Belgelenen ilk akciğer kanseri vakası, İngiliz cerrah Percivall Pott tarafından tanımlandığı 1761 yılına kadar uzanıyor. Bununla birlikte, büyük ölçüde tütün tüketiminin yaygınlaşması nedeniyle hastalık 20. yüzyıla kadar geniş çapta ilgi görmedi.
Akciğer Kanseri Türleri
- Küçük Hücreli Dışı Akciğer Kanseri (KHDAK)
- Adenokarsinom: Glandüler hücrelerden kaynaklanır ve sigara içmeyenler arasında en sık görülen tiptir.
- Skuamöz Hücreli Karsinom: Solunum yollarını kaplayan düz hücrelerde başlar.
- Büyük Hücreli Karsinom: Büyük, yuvarlak hücrelerle karakterize edilir.
- Küçük Hücreli Akciğer Kanseri (SCLC): Oldukça agresiftir ve genellikle tanı anında ilerlemiştir.
Risk faktörleri
- Tütün Sigara: En önemli risk faktörü.
- Çevresel Faktörler: Radon gazı, asbest maruziyeti.

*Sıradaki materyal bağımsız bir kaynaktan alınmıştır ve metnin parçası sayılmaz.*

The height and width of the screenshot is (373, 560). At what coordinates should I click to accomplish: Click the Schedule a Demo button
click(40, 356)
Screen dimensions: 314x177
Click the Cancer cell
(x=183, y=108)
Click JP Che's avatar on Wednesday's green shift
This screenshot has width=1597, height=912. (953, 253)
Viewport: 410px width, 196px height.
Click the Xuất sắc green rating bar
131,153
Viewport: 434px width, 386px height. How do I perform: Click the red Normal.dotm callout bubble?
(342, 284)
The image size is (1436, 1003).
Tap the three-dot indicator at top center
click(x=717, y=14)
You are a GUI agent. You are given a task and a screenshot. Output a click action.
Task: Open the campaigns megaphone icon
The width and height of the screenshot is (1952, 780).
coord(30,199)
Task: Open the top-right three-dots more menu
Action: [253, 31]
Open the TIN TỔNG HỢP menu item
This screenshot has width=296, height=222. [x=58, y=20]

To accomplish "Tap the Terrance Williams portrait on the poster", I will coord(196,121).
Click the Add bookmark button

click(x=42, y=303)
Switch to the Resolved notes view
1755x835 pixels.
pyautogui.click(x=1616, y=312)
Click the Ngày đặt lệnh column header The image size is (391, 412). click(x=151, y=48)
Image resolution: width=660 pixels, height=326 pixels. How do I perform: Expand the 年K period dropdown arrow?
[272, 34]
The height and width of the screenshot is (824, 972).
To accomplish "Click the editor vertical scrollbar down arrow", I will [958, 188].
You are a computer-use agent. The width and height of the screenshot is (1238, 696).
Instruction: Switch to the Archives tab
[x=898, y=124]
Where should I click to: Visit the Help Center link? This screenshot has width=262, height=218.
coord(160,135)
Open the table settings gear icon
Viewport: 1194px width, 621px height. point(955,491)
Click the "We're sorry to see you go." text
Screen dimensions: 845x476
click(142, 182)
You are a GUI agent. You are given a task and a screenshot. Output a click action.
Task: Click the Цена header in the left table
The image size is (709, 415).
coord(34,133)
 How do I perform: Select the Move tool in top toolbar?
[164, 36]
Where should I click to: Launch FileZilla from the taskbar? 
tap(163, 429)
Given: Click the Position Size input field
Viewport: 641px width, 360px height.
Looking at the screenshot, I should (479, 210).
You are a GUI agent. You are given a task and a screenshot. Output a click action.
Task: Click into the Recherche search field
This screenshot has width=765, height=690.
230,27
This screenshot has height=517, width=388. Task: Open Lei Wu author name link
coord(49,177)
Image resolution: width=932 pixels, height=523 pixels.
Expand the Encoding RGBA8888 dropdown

- Genetik Faktörler: Bazı mutasyonlar bireyleri daha duyarlı hale getirir.
Teşhis
- Görüntüleme: Göğüs röntgeni, CT taramaları, MRI.
- Biyopsi: Kesin tanı için histolojik inceleme.
- Kan Testleri: NSE ve CEA gibi belirteçler kullanılabilir.
Nörona Özel Enolaz (NSE)
Kökeni ve Yapısı
NSE, özellikle nöronlarda ve nöroendokrin hücrelerde bulunan glikolitik enzim enolazın bir izozimidir. Yaklaşık 78 kDa’lık bir moleküler ağırlığa sahiptir.
Akciğer Kanserinde Rolü
NSE seviyeleri, nöroendokrin hücrelerden kaynaklanan bir akciğer kanseri alt tipi olan küçük hücreli akciğer kanseri (SCLC) hastalarında özellikle yüksektir. Yüksek seviyeler sıklıkla ileri hastalık evresi ve kötü prognoz ile ilişkilidir.
Karsinoembriyonik Antijen (CEA)
Kökeni ve Yapısı
CEA, molekül ağırlığı 150-200 kDa arasında değişen bir glikoproteindir. Başlangıçta fetal dokularda tanımlandı ve ayrıca bazı kanserli hücrelerde de üretildi.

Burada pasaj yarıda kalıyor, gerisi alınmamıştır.